Martin Luther Evangelical
The Martin Luther Evangelical Congregation was founded in 1910 and used a dwelling at 2139 West 14th Street as a church until 1917. The 400th anniversary of the Reformation was celebrated by this group with the opening of a new church. Because they trace their history back to the reformation of John Huss, the coat-of-arms of this congregation is balanced by “The Cup,” the emblem of the Hussites which is their religious expression of democracy. Today they are relocated at 4470 Ridge Road which is also on Cleveland’s West Side.
Slovak Byzantine Catholics
Finally, a word needs to be said about Slovak Byzantine Catholics. These comprise about five percent of the nation and they are found chiefly in Eastern Slovakia. When they moved to the United States they established parishes, as did their Roman Catholic and Protestant counterparts, but these parishes were almost always a cooperative venture involving Ruthenians (Rusins) from Eastern Slovakia. As a result they were labeled simply “Greek Catholic” or “Byzantine” churches and were given no ethnic identification. Two such parishes in the Cleveland area had a majority of Slovak worshippers — St. Joseph’s Byzantine Catholic Church at 9321 Orleans in Newburgh and St. Gregory’s Greek Rite at the corner of Thrush and Quail Streets in Lakewood.
(G.A. Malone in the New Catholic Encyclopedia further explains that the title “Ruthenian” or “Rusin” was used by the various papal congregations and the diocesan curias to identify the Eastern Catholics in these areas: western and southwestern Russia (Galicia), in Podcarpathia, in Hungary, and in certain districts of Czechoslovakia and northern Romania. Some of the people of these districts were ethnically either Ukrainian, White Russians, Ruthenians, or Slovaks although the ecclesiastical term Ruthenian applied equally to all. However, after 1962 that ecclesiastical term was dropped in part — Ukrainian being used for the Galicians and Ruthenian for all others.)
Importance of the Church
The founding of a parish was not a chance occurrence brought about by religious fanatics, but a serious project that symbolized the people’s commitment to America, the city, and the neighborhood. Once the parishioners had invested thousands of dollars in a church structure, they were loath to leave it. Besides, the parish served both religious and social needs. On the religious side, the parishioners entered wholeheartedly in offering the sacrifice of the Mass. They entered the church singing in the vernacular, they sang during services, often holding up the priest’s portion, and they exited still singing. Before Mass the Rosary Society would meet and pray, and, after the services ended, the parishioners would gather outside to wish each other well.

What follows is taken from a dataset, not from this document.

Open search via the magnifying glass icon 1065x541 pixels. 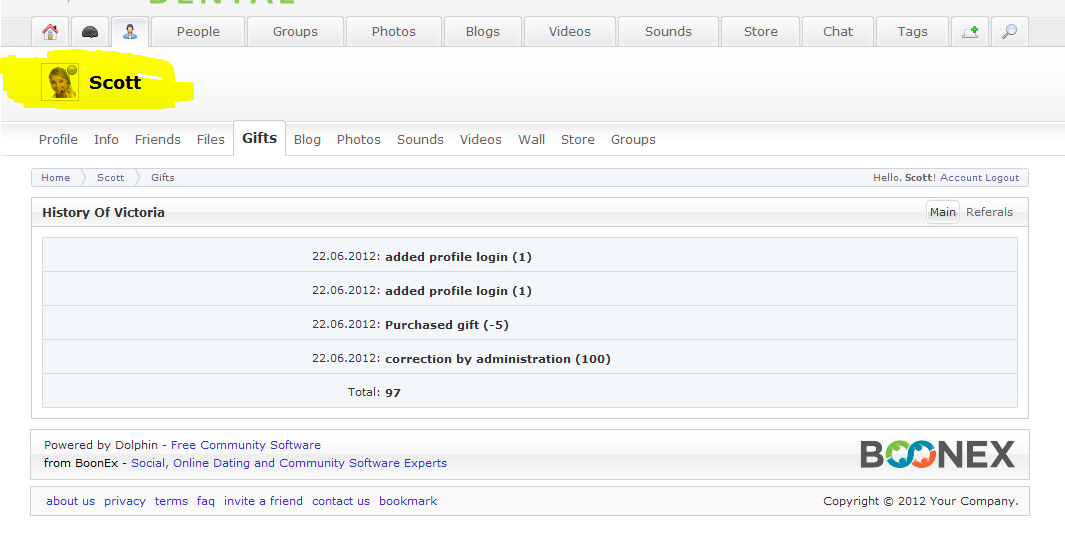(1009, 32)
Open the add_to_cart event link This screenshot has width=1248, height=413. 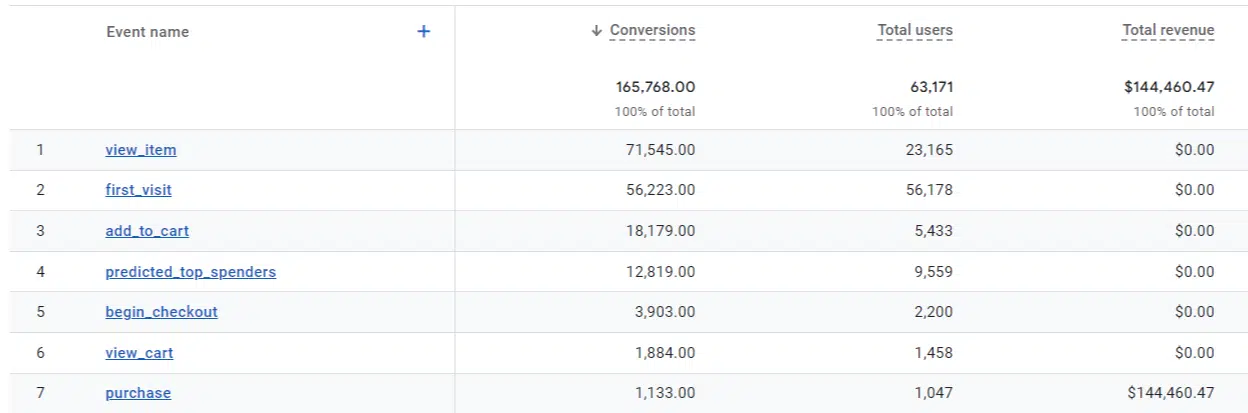click(x=147, y=231)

Once all religious events had ended, various lodges would hold their meetings in the church basement, and, on special holydays, women’s societies would prepare a hearty lunch for the entire congregation. Thus, on Sundays the church was generally used all day, not just for a few hours in the morning. Weekdays, the parish also served as a social center. Gymnastic organizations (and later the Boy Scouts) would meet in the basement; dances, balls, and bingos would also be held there, with the result that the parish church became the focal-point of the community. As a result of their close ties to their parishes, Slovaks in Cleveland tended to identify themselves as members of a particular parish rather than as East or West Siders.